TASK DIRECTIONS:
Write what comes next in the passage about the Fiat Lux section of the novel, starting after its last sentence.

TEXT SHOWN:
Fiat Lux picks up the story centuries later when the various political entities in the region are at odds, leaving the monastery and New Rome in the middle of turmoil. "Mayor" Hannigan wishes to unite North America into one country under his rule and has taken an interest in advancing his position and his technology. Hannigan sends his cousin, Thon Taddeo, to the abbey to investigate their relics of St Leibowitz. Taddeo is the secular scholar incarnate: a blend of Einstein, a romanticized version of Newton, with a little of Voltaire's cynicism and rationalism tossed into the blender for good measure. His mild disdain for religious people is amplified when he discovers one of the monks, without any real theoretical knowledge, manages to recreate the light bulb, which the monk terms Lucifer—a play on the two meanings of the word, the devil and the morning star. Taddeo is intelligent and eager, but also hopelessly vain. He refuses to admit that the people before the Deluge were human because, as the abbot puts it—much as modern cheerleaders for scientism bifurcate the pre-Newtonian world from the post. If people from before the Flame Deluge were human then Taddeo is not a discoverer, but merely a rediscoverer. The abbot flocks to the mountain home of a hermit named Benjamin, the Wandering Jew. Benjamin insists that he is over six centuries and that he knew Brother Francis. If he is telling the truth then he might be the man Francis met in the desert, he might be St Leibowitz, or he might be both. The abbot learns that Taddeo's team is researching not only the relics of the Saint, but also the fortifications within the monastery in the event of a war. The middle segment ends with Taddeo's long elegy for the Dark Age of Fiat Homo and a new warm welcome for the age of a new Enlightenment. The Wandering Jew enters during Taddeo's speech, gazes at the scholar, and says "It's not him." Those familiar with the Wandering Jew myth will understand.

SOURCE DATA:
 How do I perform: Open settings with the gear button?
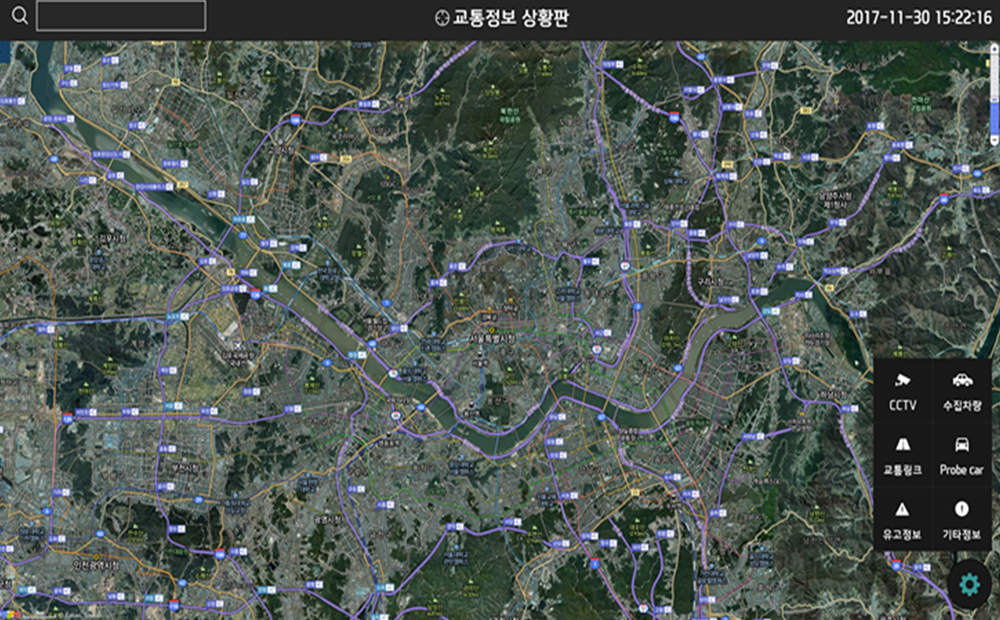(969, 584)
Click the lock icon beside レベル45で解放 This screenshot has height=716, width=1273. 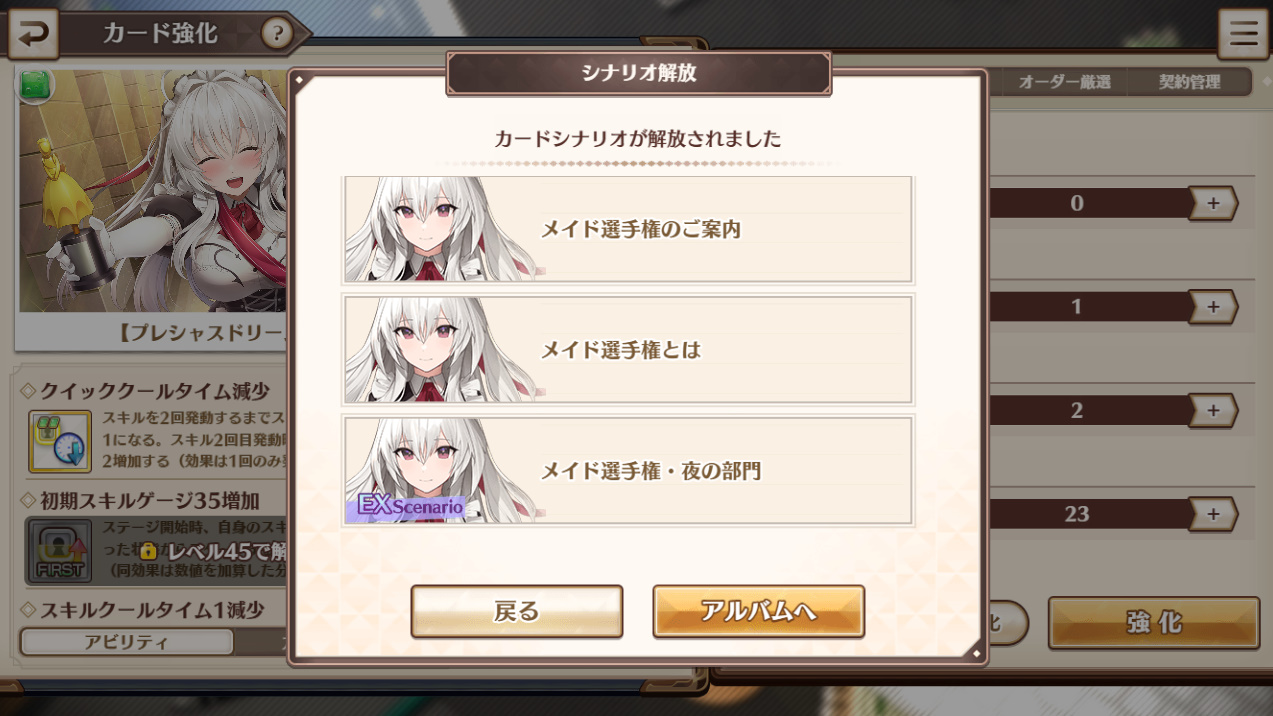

THE RESPONSE:
The final section, Fiat Voluntas Tua, greets the reader in a space age under the threat of nuclear war after two cities are destroyed. A U.N. equivalent hopes to stave off the inevitable while the Church makes plans to survive after earth. I will not summarize this part of the book, especially the spectacular and moving ending which can only be understood by a person of faith.

Canticle tells a recurrent history, although not one based on George Santayana's apodictic aphorism about repetition. Canticle tells our own past, present, and future without the cloudy vision of contemporary affairs, politics, and allegiances about who is right and wrong. Instead, Miller's novel narrates the reader through Sin's effort to weave its pattern in the world by tempting men through knowledge and technology while monks of God attempt to temper and tame those things, to make them befitting to a holier world. The powers of the world, be they the Green Star euthanizers of Fiat Voluntas Tua or Thon Taddeo of Fiat Lux or the highway men of Fiat Homo, ignore the Church's wisdom, her knowledge of human nature, and her patience to pursue the best thing for the world in the here and now. The last chapters capture this best, when the abbot deigns without success to convince a woman not to murder her child and herself by euthanasia. He tells them that God does not want suffering, but instead wants them to fight and to preserve the precious gift of life. The desire to better the here-and-now compels the characters outside the monastery to ignore every opportunity for a lesson and sets the stage for the denouement.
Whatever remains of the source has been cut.